An act of terrorism. A horrific natural disaster.
No matter what it is, when tragedy strikes or mass violence occurs, fear and confusion are natural reactions.
If you have questions and concerns, so will your kids. But how do you talk to them about tragic events when you’re scared and don’t have all the answers?
Your approach depends on your child’s age and maturity level, said Patricia Ellis, Ph.D., a Marshfield Clinic psychologist.
“Be honest about what happened,” she said. “Don’t be evasive. That can increase anxiety.”
Limit or supervise exposure to news about the event
It’s okay for young children to learn and hear about tragic events, but hold back on how much you let them read or watch to reduce fear and anxiety.
“Help them understand that what you see on the news isn’t what’s going on everywhere,” Ellis said.
Older school age kids should watch news about tragedies with adult supervision. Avoid showing them graphic images of the event.
Most teens can watch news and read about tragedies without supervision, but even for mature viewers, watching events over and over isn’t productive, Ellis said.
Redirect their attention (and yours) to positive, productive activities and seek out news stories about good things happening in the world after a tragedy.
Explain on their level
The younger the child, the simpler the explanation of the tragedy should be.
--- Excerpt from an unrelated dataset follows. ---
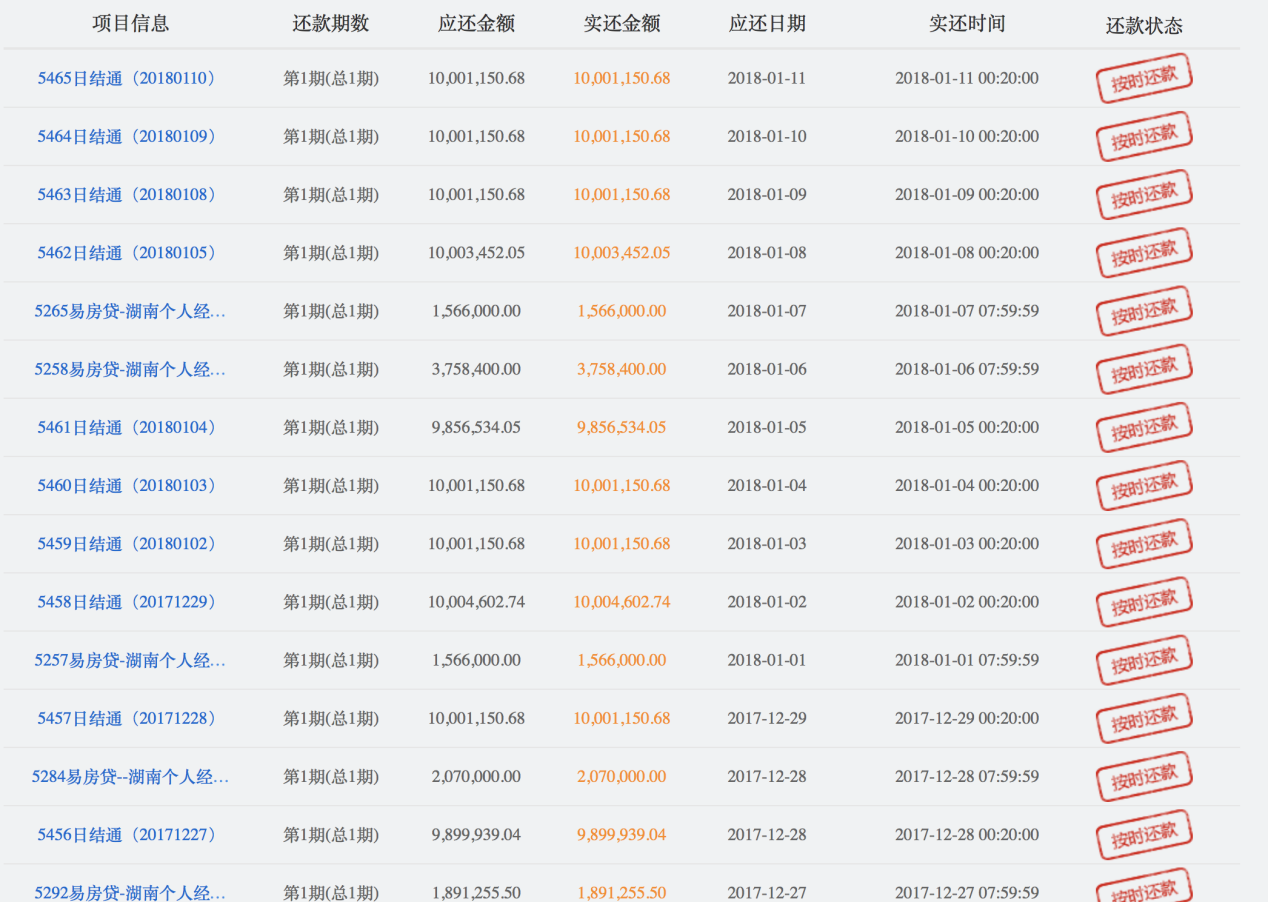This screenshot has width=1268, height=902.
Task: Click the 按时还款 stamp for 5456日结通
Action: [1143, 835]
“It’s usually enough to tell very young children that angry people sometimes do bad and dangerous things,” Ellis said.
Ask school age kids to explain what happened in their words and clear up any misconceptions they have about the event.
Direct teens to reliable sources of information that explain the event in simple terms. Be prepared to discuss terrorism, freedom, tolerance and politics afterward.
“Keeping an open dialogue with adults strengthens their resiliency,” Ellis said.
If you don’t know the answer or don’t know how to respond appropriately to one of their questions, it’s okay to let them know you need to find more information or need to think about your answer.
Remind children of safety measures
Children may be scared mass violence will happen in their school or community after hearing about a tragic event.
“Tell them about the good people doing their best to keep them safe if something bad happens,” Ellis said.
Point out to younger kids that police, firefighters and rescue teams respond to the incidents. Let your kids know those professionals are there to help them.
Tell older children that safety officials learn how to provide better protection by studying the event. Use statistics to show teens that people can travel and attend events safely.
“There’s a lot of protection in this country,” she said.